**Prompt**.
Retype all the entries word for word, but omit the pictures.

**Saved data entries**.

--- START ---

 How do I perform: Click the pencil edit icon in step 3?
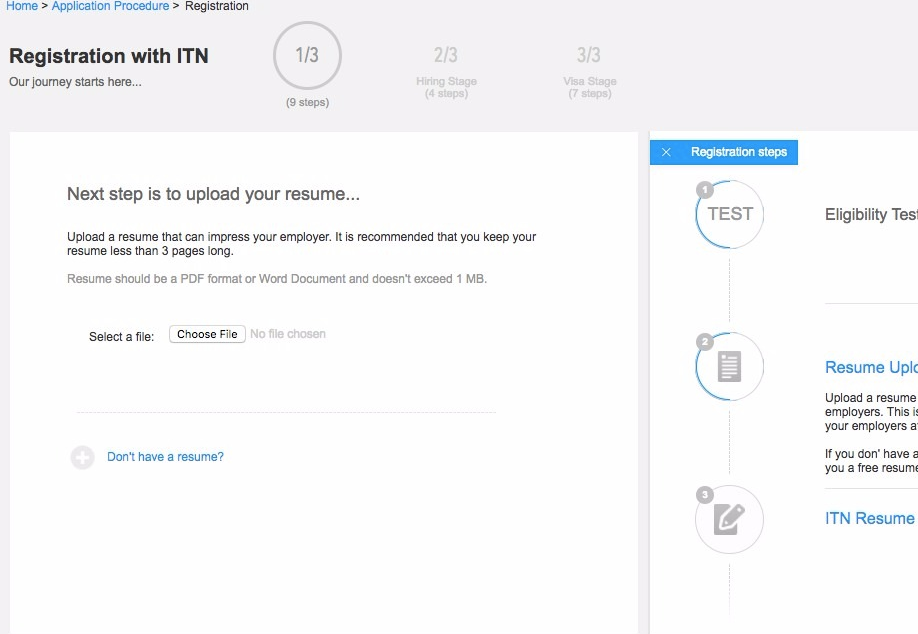(x=730, y=519)
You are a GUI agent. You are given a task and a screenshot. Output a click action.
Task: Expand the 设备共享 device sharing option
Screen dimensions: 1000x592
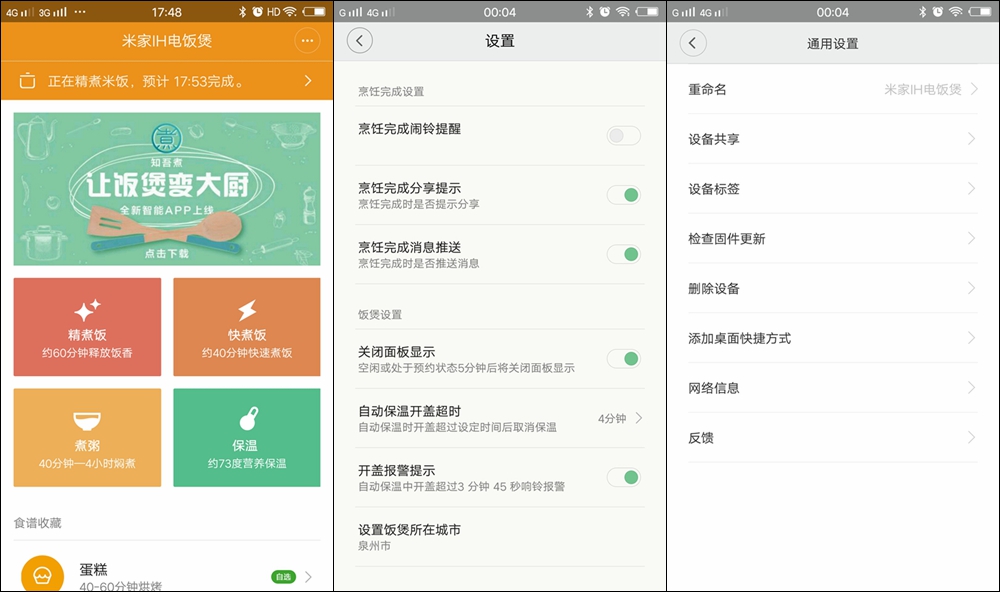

--- END ---

**Result for this exercise**.
 How do I perform: Click the pencil edit icon in step 3?
(x=730, y=519)
You are a GUI agent. You are given a task and a screenshot. Output a click action.
Task: Expand the 设备共享 device sharing option
Screen dimensions: 1000x592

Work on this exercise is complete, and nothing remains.